### Work to do
Switch "label" to "caption" wherever it appears in the rows below, then write out all the rows again with nothing else altered.

## Begin Data for processing

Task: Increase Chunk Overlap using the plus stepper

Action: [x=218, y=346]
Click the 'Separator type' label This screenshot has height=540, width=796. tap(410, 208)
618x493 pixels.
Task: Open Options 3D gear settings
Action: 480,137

## End Data for processing

### Worked solution
Task: Increase Chunk Overlap using the plus stepper

Action: [x=218, y=346]
Click the 'Separator type' caption This screenshot has height=540, width=796. tap(410, 208)
618x493 pixels.
Task: Open Options 3D gear settings
Action: 480,137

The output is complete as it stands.